The string below is a whole paragraph. We want to create another
binary BOW but using the vocabulary of our *current* CountVectorizer. This means
that words in this paragraph which AREN'T already in the vocabulary won't be
epresented. This is to illustrate how BOW can't handle out-of-vocabulary words
unless you rebuild your whole vocabulary. Still, we'll see that if there's
enough overlapping vocabulary, some similarity can still be picked up.

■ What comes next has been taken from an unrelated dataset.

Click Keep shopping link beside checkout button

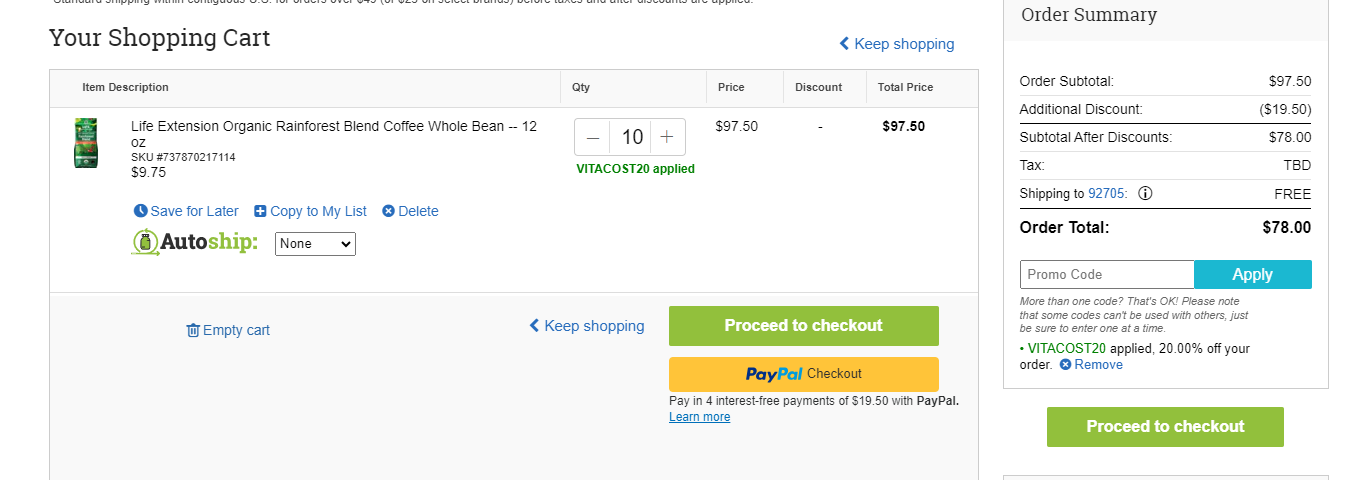pos(586,326)
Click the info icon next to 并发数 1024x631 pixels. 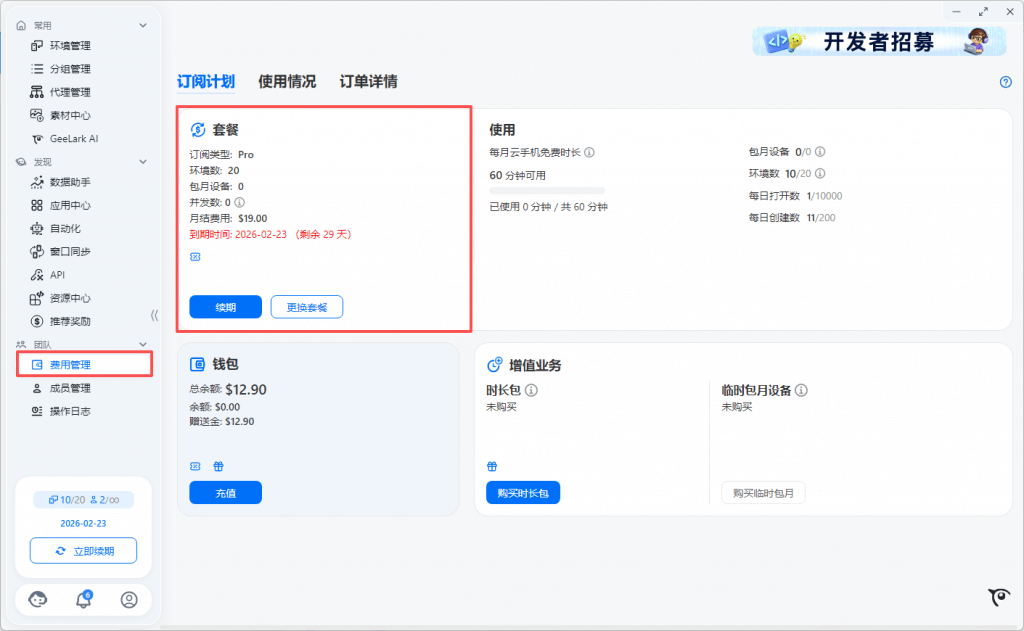point(240,202)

Note that we call 'transform' only instead of 'fit_transform' because the fit step (i.e. vocabulary build) is already done and we don't want to re-fit here.

EXERCISE 2: using the pairwise cosine_similarity method from sklearn,
calculate the similarities between each document from the corpus against
this new document (new_bow). HINT: You can pass two parameters to
cosine_similarity in this case. 

Which document is the most similar? Which is the least similar? Do the results make sense based on what you see?

In [113]:
from sklearn.metrics.pairwise import cosine_similarity

# Example new document
s = ["Teenagers take aerial shots of their neighbourhood using digital cameras sitting in old bottles which are launched via kites - a common toy for children living in the favelas. They then use GPS-enabled smartphones to take pictures of specific danger points - such as rubbish heaps, which can become a breeding ground for mosquitoes carrying dengue fever."]

new_bow = vectorizer.transform(s)

# Calculate cosine similarities with all documents in the corpus
similarities = cosine_similarity(binary_bow, new_bow)

similarities

array([[0.69565217],
       [0.40482045],
       [0.29192018],
       [0.19658927],
       [0.0521286 ]])

Interpretation: 
1. 5 values - correspond to 5 docs in the 'corpus'. 
2. The 1st row has the highest consie similarity score = 0.69 => row 1 has the most similar tokens to the new paragraph.